** START Selection **
How so? The question here is whether the environment variables will be passed 
on the command line or via an env file whose path is passed via the command 
line. I don't see how the docker run command can pass the environment variables 
on the command line while also masking them to the rest of the world. If you 
are localizing an env file inside of the docker container after the docker run 
is invoked, then that is outside of the scope of this specific discussion. 

{quote}
To me this all boils down to the fact that we need to keep the environment 
variables off the command-line because:
1) They contain unfiltered data from an untrusted source being passed on the 
command-line to a root program.
2) They are likely to contain sensitive information.
** END Selection **
** START Provided material **
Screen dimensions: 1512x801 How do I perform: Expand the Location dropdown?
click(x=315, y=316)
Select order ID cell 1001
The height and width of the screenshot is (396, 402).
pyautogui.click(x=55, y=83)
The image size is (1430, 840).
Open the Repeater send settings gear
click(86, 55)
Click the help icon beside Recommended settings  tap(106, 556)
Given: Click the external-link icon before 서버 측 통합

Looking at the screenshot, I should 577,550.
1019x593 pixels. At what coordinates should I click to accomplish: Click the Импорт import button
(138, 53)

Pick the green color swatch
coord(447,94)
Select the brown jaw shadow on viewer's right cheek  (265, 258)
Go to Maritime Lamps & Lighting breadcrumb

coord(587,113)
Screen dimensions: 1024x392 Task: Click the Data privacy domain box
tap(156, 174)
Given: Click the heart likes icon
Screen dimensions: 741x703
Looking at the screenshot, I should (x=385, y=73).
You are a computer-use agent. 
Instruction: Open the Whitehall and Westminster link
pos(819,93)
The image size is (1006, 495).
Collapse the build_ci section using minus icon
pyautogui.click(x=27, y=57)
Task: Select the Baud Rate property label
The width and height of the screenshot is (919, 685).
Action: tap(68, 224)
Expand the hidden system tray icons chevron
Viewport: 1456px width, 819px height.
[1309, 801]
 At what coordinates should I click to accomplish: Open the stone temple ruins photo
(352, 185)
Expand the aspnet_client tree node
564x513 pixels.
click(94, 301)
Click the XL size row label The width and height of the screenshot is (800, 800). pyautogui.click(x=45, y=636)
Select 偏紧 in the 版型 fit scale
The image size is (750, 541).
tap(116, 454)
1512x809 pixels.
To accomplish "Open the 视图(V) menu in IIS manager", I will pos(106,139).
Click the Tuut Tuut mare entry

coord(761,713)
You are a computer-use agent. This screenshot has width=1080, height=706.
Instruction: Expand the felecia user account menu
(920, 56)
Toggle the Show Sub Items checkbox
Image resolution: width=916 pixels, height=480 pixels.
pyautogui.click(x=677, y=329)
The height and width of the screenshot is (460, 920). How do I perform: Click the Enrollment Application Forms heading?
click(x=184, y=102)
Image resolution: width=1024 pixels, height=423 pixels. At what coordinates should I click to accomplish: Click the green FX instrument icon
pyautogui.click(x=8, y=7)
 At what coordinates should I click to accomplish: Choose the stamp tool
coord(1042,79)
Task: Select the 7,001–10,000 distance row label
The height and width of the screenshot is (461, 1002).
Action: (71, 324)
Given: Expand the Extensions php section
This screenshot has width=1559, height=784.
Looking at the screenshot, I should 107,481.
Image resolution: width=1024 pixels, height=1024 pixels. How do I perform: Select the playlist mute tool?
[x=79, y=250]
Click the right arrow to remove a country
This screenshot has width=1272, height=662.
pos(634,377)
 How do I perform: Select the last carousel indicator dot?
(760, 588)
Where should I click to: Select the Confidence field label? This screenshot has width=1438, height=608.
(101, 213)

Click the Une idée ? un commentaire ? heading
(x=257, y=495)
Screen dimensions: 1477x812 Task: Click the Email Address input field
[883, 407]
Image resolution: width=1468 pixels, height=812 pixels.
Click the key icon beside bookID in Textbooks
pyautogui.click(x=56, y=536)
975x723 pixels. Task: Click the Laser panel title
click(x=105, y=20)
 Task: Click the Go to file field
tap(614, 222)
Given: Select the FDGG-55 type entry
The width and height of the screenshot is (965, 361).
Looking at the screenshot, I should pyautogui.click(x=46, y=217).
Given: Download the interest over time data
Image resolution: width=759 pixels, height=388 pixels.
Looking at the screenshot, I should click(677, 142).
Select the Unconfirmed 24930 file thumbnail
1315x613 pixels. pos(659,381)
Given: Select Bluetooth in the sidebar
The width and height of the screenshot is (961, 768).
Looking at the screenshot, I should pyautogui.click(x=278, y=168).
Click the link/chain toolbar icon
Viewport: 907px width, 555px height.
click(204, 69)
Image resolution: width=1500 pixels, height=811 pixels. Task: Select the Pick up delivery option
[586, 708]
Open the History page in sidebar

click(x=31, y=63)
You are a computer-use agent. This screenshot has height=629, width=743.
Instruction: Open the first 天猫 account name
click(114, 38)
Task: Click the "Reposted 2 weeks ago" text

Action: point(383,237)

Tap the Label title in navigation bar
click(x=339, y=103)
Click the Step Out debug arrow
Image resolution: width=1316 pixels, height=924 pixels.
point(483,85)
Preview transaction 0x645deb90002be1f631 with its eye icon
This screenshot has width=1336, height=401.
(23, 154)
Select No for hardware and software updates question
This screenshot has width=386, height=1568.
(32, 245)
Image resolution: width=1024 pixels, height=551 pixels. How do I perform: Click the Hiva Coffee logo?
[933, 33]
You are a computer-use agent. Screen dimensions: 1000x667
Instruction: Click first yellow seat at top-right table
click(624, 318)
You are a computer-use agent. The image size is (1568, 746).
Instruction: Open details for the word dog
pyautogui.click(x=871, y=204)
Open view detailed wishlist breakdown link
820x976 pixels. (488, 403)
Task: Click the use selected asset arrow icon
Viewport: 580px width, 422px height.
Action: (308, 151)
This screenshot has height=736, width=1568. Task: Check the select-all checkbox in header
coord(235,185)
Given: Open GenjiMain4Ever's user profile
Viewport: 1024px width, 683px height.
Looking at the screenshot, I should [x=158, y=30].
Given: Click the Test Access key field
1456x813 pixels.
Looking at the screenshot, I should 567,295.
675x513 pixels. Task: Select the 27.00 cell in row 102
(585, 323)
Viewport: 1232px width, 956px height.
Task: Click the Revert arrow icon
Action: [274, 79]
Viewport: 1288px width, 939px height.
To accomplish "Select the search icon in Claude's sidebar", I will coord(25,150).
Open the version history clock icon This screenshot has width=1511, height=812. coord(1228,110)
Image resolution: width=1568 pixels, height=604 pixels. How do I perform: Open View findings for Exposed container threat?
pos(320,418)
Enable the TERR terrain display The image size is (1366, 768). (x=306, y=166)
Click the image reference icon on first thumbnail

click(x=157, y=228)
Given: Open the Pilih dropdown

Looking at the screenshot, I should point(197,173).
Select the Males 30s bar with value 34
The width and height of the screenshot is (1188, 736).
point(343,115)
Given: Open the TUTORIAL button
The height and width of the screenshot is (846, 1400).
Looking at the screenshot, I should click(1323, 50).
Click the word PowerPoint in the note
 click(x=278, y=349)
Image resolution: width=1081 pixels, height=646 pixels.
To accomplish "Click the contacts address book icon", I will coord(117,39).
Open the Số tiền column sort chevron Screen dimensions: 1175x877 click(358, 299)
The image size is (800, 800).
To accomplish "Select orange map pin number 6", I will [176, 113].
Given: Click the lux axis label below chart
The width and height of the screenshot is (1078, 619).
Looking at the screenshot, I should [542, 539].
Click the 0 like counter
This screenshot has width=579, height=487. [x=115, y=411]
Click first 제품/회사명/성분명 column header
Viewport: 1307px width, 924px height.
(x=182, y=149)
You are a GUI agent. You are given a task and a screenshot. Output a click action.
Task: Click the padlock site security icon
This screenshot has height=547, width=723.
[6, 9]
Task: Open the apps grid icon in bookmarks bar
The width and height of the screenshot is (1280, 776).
** END Provided material **
- Work required:
In the docker environment-variable discussion, what two ways of supplying the environment variables are being weighed? Rely only on the docker environment-variable discussion for what comes next.

- Final answer:
Passing them directly on the command line, or passing on the command line the path to an env file that holds them.